◆ What to produce
An exact transcription of all the data is required.

══ Material for this exercise ══

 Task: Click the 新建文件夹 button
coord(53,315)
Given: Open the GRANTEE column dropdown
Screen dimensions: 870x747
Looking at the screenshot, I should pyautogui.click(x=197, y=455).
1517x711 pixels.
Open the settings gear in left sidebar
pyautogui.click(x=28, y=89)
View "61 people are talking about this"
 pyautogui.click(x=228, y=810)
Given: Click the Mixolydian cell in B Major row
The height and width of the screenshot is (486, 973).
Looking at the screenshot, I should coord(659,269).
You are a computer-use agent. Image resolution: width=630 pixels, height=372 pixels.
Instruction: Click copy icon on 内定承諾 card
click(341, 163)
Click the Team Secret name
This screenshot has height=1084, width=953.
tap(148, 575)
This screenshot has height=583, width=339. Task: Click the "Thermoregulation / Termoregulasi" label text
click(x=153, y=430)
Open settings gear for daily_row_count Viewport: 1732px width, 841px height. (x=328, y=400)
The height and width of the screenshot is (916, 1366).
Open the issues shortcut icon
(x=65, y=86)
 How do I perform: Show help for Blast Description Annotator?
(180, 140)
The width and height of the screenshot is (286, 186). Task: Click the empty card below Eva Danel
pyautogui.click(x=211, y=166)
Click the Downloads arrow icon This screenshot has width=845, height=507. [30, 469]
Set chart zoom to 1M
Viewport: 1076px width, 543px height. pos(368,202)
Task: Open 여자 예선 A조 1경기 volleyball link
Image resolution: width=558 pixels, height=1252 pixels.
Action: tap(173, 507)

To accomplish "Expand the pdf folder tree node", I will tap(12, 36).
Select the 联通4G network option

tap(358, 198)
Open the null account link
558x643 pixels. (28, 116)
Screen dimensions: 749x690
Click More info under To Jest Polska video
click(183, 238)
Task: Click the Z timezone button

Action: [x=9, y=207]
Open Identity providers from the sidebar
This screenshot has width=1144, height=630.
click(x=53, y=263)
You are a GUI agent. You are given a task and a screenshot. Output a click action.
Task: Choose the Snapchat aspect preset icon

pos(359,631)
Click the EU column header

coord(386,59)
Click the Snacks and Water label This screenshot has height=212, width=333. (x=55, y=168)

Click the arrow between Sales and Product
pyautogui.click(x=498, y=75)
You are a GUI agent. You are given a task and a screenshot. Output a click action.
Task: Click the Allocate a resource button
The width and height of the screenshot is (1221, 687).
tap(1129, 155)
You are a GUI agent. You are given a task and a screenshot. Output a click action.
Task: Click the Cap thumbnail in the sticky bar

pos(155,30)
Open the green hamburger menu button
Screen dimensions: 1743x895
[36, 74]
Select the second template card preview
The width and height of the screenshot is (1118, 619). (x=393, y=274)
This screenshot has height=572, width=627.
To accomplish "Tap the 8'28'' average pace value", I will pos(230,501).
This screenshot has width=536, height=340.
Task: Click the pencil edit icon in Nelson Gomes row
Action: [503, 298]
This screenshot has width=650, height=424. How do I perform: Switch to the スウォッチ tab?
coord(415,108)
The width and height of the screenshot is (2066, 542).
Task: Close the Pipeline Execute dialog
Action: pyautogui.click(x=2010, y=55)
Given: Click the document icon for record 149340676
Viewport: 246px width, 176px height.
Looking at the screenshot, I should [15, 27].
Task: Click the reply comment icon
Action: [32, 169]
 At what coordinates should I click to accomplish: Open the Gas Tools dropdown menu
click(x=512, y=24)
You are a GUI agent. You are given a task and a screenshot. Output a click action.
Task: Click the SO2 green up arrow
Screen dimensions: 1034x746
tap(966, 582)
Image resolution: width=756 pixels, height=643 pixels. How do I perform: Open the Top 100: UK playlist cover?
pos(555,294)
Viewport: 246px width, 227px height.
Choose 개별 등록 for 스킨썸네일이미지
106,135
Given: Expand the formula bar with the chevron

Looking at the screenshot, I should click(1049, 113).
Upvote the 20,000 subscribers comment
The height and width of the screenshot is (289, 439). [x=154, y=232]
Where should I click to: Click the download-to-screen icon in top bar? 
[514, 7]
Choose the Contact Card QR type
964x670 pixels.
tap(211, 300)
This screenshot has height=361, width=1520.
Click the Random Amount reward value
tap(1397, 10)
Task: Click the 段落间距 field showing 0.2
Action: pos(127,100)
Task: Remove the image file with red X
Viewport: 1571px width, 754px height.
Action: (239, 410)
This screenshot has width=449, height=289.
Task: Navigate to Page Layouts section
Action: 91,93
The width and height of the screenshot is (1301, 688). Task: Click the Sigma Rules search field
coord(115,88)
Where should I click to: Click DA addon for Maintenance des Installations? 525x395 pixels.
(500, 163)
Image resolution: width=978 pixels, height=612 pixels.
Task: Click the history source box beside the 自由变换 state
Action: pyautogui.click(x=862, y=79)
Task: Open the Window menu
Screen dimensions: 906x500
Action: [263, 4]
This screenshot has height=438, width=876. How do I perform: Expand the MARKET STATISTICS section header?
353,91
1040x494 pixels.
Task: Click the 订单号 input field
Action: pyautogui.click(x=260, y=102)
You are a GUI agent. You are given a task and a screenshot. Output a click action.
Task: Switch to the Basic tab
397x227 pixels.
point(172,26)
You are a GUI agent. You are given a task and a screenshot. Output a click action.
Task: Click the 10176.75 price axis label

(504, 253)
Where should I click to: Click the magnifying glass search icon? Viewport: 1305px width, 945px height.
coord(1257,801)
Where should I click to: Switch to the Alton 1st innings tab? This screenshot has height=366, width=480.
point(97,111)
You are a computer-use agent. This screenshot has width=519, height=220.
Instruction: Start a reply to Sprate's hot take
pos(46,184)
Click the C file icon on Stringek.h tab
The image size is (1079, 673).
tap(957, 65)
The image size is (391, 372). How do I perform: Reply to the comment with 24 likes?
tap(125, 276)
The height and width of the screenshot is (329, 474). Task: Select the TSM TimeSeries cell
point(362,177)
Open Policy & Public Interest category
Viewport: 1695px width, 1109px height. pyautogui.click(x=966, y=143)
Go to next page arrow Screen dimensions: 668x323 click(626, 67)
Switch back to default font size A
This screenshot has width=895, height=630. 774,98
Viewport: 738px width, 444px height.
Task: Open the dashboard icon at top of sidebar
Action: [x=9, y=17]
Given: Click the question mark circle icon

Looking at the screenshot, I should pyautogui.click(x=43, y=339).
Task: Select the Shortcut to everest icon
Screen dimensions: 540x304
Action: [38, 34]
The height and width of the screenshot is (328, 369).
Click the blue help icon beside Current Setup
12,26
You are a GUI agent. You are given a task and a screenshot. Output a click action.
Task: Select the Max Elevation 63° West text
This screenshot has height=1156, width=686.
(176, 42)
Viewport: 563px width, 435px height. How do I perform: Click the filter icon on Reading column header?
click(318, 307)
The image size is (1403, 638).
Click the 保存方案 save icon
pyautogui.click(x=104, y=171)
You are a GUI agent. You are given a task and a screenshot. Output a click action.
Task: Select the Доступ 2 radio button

═══

◆ Task output
 Task: Click the 新建文件夹 button
coord(53,315)
Given: Open the GRANTEE column dropdown
Screen dimensions: 870x747
Looking at the screenshot, I should pyautogui.click(x=197, y=455).
1517x711 pixels.
Open the settings gear in left sidebar
pyautogui.click(x=28, y=89)
View "61 people are talking about this"
 pyautogui.click(x=228, y=810)
Given: Click the Mixolydian cell in B Major row
The height and width of the screenshot is (486, 973).
Looking at the screenshot, I should coord(659,269).
You are a computer-use agent. Image resolution: width=630 pixels, height=372 pixels.
Instruction: Click copy icon on 内定承諾 card
click(341, 163)
Click the Team Secret name
This screenshot has height=1084, width=953.
tap(148, 575)
This screenshot has height=583, width=339. Task: Click the "Thermoregulation / Termoregulasi" label text
click(x=153, y=430)
Open settings gear for daily_row_count Viewport: 1732px width, 841px height. (x=328, y=400)
The height and width of the screenshot is (916, 1366).
Open the issues shortcut icon
(x=65, y=86)
 How do I perform: Show help for Blast Description Annotator?
(180, 140)
The width and height of the screenshot is (286, 186). Task: Click the empty card below Eva Danel
pyautogui.click(x=211, y=166)
Click the Downloads arrow icon This screenshot has width=845, height=507. [30, 469]
Set chart zoom to 1M
Viewport: 1076px width, 543px height. pos(368,202)
Task: Open 여자 예선 A조 1경기 volleyball link
Image resolution: width=558 pixels, height=1252 pixels.
Action: tap(173, 507)

To accomplish "Expand the pdf folder tree node", I will tap(12, 36).
Select the 联通4G network option

tap(358, 198)
Open the null account link
558x643 pixels. (28, 116)
Screen dimensions: 749x690
Click More info under To Jest Polska video
click(183, 238)
Task: Click the Z timezone button

Action: [x=9, y=207]
Open Identity providers from the sidebar
This screenshot has width=1144, height=630.
click(x=53, y=263)
You are a GUI agent. You are given a task and a screenshot. Output a click action.
Task: Choose the Snapchat aspect preset icon

pos(359,631)
Click the EU column header

coord(386,59)
Click the Snacks and Water label This screenshot has height=212, width=333. (x=55, y=168)

Click the arrow between Sales and Product
pyautogui.click(x=498, y=75)
You are a GUI agent. You are given a task and a screenshot. Output a click action.
Task: Click the Allocate a resource button
The width and height of the screenshot is (1221, 687).
tap(1129, 155)
You are a GUI agent. You are given a task and a screenshot. Output a click action.
Task: Click the Cap thumbnail in the sticky bar

pos(155,30)
Open the green hamburger menu button
Screen dimensions: 1743x895
[36, 74]
Select the second template card preview
The width and height of the screenshot is (1118, 619). (x=393, y=274)
This screenshot has height=572, width=627.
To accomplish "Tap the 8'28'' average pace value", I will pos(230,501).
This screenshot has width=536, height=340.
Task: Click the pencil edit icon in Nelson Gomes row
Action: [503, 298]
This screenshot has width=650, height=424. How do I perform: Switch to the スウォッチ tab?
coord(415,108)
The width and height of the screenshot is (2066, 542).
Task: Close the Pipeline Execute dialog
Action: pyautogui.click(x=2010, y=55)
Given: Click the document icon for record 149340676
Viewport: 246px width, 176px height.
Looking at the screenshot, I should [15, 27].
Task: Click the reply comment icon
Action: [32, 169]
 At what coordinates should I click to accomplish: Open the Gas Tools dropdown menu
click(x=512, y=24)
You are a GUI agent. You are given a task and a screenshot. Output a click action.
Task: Click the SO2 green up arrow
Screen dimensions: 1034x746
tap(966, 582)
Image resolution: width=756 pixels, height=643 pixels. How do I perform: Open the Top 100: UK playlist cover?
pos(555,294)
Viewport: 246px width, 227px height.
Choose 개별 등록 for 스킨썸네일이미지
106,135
Given: Expand the formula bar with the chevron

Looking at the screenshot, I should click(1049, 113).
Upvote the 20,000 subscribers comment
The height and width of the screenshot is (289, 439). [x=154, y=232]
Where should I click to: Click the download-to-screen icon in top bar? 
[514, 7]
Choose the Contact Card QR type
964x670 pixels.
tap(211, 300)
This screenshot has height=361, width=1520.
Click the Random Amount reward value
tap(1397, 10)
Task: Click the 段落间距 field showing 0.2
Action: pos(127,100)
Task: Remove the image file with red X
Viewport: 1571px width, 754px height.
Action: (239, 410)
This screenshot has width=449, height=289.
Task: Navigate to Page Layouts section
Action: 91,93
The width and height of the screenshot is (1301, 688). Task: Click the Sigma Rules search field
coord(115,88)
Where should I click to: Click DA addon for Maintenance des Installations? 525x395 pixels.
(500, 163)
Image resolution: width=978 pixels, height=612 pixels.
Task: Click the history source box beside the 自由变换 state
Action: pyautogui.click(x=862, y=79)
Task: Open the Window menu
Screen dimensions: 906x500
Action: [263, 4]
This screenshot has height=438, width=876. How do I perform: Expand the MARKET STATISTICS section header?
353,91
1040x494 pixels.
Task: Click the 订单号 input field
Action: pyautogui.click(x=260, y=102)
You are a GUI agent. You are given a task and a screenshot. Output a click action.
Task: Switch to the Basic tab
397x227 pixels.
point(172,26)
You are a GUI agent. You are given a task and a screenshot. Output a click action.
Task: Click the 10176.75 price axis label

(504, 253)
Where should I click to: Click the magnifying glass search icon? Viewport: 1305px width, 945px height.
coord(1257,801)
Where should I click to: Switch to the Alton 1st innings tab? This screenshot has height=366, width=480.
point(97,111)
You are a computer-use agent. This screenshot has width=519, height=220.
Instruction: Start a reply to Sprate's hot take
pos(46,184)
Click the C file icon on Stringek.h tab
The image size is (1079, 673).
tap(957, 65)
The image size is (391, 372). How do I perform: Reply to the comment with 24 likes?
tap(125, 276)
The height and width of the screenshot is (329, 474). Task: Select the TSM TimeSeries cell
point(362,177)
Open Policy & Public Interest category
Viewport: 1695px width, 1109px height. pyautogui.click(x=966, y=143)
Go to next page arrow Screen dimensions: 668x323 click(626, 67)
Switch back to default font size A
This screenshot has width=895, height=630. 774,98
Viewport: 738px width, 444px height.
Task: Open the dashboard icon at top of sidebar
Action: [x=9, y=17]
Given: Click the question mark circle icon

Looking at the screenshot, I should pyautogui.click(x=43, y=339).
Task: Select the Shortcut to everest icon
Screen dimensions: 540x304
Action: [38, 34]
The height and width of the screenshot is (328, 369).
Click the blue help icon beside Current Setup
12,26
You are a GUI agent. You are given a task and a screenshot. Output a click action.
Task: Select the Max Elevation 63° West text
This screenshot has height=1156, width=686.
(176, 42)
Viewport: 563px width, 435px height. How do I perform: Click the filter icon on Reading column header?
click(318, 307)
The image size is (1403, 638).
Click the 保存方案 save icon
pyautogui.click(x=104, y=171)
You are a GUI agent. You are given a task and a screenshot. Output a click action.
Task: Select the Доступ 2 radio button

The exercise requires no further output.